*TEXT TO READ*
* Start *
# [W] Chaos Space Marines - Nurgle [H] SM,SW, IG, LM



## OGSandwich (Mar 8, 2011)

*Please Close*

Please Close


----------



## dandan1350 (Apr 22, 2010)

i have 8 maybe 9 khorne berserkers and kharn if interested I need scouts and bikes


----------



## OGSandwich (Mar 8, 2011)

Giving this a little bump. 

I changed the wants from Khorne to Nurgle, maybe I'll get some bites.
I'd prefer to trade if possible for Nurgle but if you want item not opposed to selling.

Prices are negotiable


----------



## Marshal Ragnar (Sep 5, 2010)

I haver a fantasy troll and skelotans that are painted to look like nurgle daemons that I used to use when I played chaos. Will you take them for the MK veteran squad?


----------



## gwmaniac (Sep 1, 2008)

I gotta box of OOP Chaos Possessed Space Marine. Lemme know if youre interested.


----------



## Necrotes (Sep 27, 2009)

I have some extra defilers laying around, don't have the extra weapons though. If you are willing to trade I am interested in some of your cadain infantry models. Let me know if you are interested.


----------



## OGSandwich (Mar 8, 2011)

Would anyone be interested in an Army Swap?


----------



## Marshal Ragnar (Sep 5, 2010)

I have an extra dreadnought that ill trade for the MK vets


----------



## Necrotes (Sep 27, 2009)

Maybe we could do an army swap pm me the details and we can go from there.


----------
* End *
*DATA LINES*
* Start *
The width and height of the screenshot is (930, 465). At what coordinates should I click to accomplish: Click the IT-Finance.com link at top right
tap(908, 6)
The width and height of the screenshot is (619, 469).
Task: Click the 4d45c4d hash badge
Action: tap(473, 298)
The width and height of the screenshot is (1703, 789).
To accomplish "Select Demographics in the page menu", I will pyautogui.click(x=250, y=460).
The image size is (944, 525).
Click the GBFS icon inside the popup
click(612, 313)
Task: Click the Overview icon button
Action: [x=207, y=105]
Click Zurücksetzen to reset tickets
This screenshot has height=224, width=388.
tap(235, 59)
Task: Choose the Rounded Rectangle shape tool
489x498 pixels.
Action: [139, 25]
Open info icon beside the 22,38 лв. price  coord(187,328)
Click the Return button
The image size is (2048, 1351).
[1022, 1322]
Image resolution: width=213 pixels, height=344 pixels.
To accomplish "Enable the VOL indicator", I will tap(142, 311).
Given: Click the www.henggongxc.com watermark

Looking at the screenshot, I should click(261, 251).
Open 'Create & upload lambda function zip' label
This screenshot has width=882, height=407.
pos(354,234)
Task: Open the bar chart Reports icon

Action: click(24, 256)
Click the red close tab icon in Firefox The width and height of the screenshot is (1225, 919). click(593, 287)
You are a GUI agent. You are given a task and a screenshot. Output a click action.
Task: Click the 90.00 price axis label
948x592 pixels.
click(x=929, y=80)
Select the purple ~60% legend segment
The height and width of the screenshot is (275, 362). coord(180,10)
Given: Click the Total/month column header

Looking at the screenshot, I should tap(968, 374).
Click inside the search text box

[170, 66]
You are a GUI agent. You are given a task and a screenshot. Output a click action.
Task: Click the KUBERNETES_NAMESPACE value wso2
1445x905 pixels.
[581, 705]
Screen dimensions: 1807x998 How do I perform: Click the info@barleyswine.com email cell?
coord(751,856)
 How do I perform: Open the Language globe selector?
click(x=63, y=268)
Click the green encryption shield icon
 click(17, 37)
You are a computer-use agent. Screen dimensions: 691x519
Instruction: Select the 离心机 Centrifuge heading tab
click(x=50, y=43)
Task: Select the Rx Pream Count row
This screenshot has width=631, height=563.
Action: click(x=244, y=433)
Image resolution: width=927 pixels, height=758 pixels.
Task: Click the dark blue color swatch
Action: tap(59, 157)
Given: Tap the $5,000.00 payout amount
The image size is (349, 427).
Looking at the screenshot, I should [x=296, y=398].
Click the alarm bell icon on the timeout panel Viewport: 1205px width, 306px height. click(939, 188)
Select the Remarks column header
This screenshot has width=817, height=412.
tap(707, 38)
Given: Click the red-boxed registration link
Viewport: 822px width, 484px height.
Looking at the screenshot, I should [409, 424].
* End *
*REQUIRED TASK*
From the miniatures trading thread above, return word for word the passage that begins with "Prices are negotiable" and ends with "MK veteran squad?".

*SOLUTION FOR THIS EXERCISE*
Prices are negotiable


----------



## Marshal Ragnar (Sep 5, 2010)

I haver a fantasy troll and skelotans that are painted to look like nurgle daemons that I used to use when I played chaos. Will you take them for the MK veteran squad?